= YOUR ASSIGNMENT =
Reproduce the records below exactly as they appear.

= SUPPLIED INFORMATION =
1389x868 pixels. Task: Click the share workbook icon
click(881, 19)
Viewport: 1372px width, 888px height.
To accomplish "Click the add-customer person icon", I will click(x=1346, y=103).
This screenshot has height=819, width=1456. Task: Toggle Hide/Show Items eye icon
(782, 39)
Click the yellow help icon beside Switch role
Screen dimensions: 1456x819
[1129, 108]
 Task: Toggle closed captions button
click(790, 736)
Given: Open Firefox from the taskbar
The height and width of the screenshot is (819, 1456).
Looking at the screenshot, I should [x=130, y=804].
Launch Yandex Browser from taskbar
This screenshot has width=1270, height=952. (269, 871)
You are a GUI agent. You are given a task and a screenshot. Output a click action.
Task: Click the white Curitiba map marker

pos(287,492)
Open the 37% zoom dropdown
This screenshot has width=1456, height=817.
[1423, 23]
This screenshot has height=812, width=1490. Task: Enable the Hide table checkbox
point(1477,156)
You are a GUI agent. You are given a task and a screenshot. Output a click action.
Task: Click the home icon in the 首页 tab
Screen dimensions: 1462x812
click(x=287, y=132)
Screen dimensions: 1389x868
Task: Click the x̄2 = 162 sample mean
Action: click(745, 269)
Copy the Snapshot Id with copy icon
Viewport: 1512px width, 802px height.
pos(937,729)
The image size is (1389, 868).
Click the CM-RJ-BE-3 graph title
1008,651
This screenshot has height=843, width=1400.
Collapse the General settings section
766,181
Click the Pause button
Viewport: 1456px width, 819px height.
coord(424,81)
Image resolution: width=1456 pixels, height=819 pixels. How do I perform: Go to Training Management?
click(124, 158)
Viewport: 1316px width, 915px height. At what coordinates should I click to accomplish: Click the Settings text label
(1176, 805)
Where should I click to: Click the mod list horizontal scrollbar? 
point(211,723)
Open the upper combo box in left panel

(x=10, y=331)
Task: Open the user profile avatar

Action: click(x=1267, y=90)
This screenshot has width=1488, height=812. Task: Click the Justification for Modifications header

= EXERCISE OUTPUT =
1389x868 pixels. Task: Click the share workbook icon
click(881, 19)
Viewport: 1372px width, 888px height.
To accomplish "Click the add-customer person icon", I will click(x=1346, y=103).
This screenshot has height=819, width=1456. Task: Toggle Hide/Show Items eye icon
(782, 39)
Click the yellow help icon beside Switch role
Screen dimensions: 1456x819
[1129, 108]
 Task: Toggle closed captions button
click(790, 736)
Given: Open Firefox from the taskbar
The height and width of the screenshot is (819, 1456).
Looking at the screenshot, I should [x=130, y=804].
Launch Yandex Browser from taskbar
This screenshot has width=1270, height=952. (269, 871)
You are a GUI agent. You are given a task and a screenshot. Output a click action.
Task: Click the white Curitiba map marker

pos(287,492)
Open the 37% zoom dropdown
This screenshot has width=1456, height=817.
[1423, 23]
This screenshot has height=812, width=1490. Task: Enable the Hide table checkbox
point(1477,156)
You are a GUI agent. You are given a task and a screenshot. Output a click action.
Task: Click the home icon in the 首页 tab
Screen dimensions: 1462x812
click(x=287, y=132)
Screen dimensions: 1389x868
Task: Click the x̄2 = 162 sample mean
Action: click(745, 269)
Copy the Snapshot Id with copy icon
Viewport: 1512px width, 802px height.
pos(937,729)
The image size is (1389, 868).
Click the CM-RJ-BE-3 graph title
1008,651
This screenshot has height=843, width=1400.
Collapse the General settings section
766,181
Click the Pause button
Viewport: 1456px width, 819px height.
coord(424,81)
Image resolution: width=1456 pixels, height=819 pixels. How do I perform: Go to Training Management?
click(124, 158)
Viewport: 1316px width, 915px height. At what coordinates should I click to accomplish: Click the Settings text label
(1176, 805)
Where should I click to: Click the mod list horizontal scrollbar? 
point(211,723)
Open the upper combo box in left panel

(x=10, y=331)
Task: Open the user profile avatar

Action: click(x=1267, y=90)
This screenshot has width=1488, height=812. Task: Click the Justification for Modifications header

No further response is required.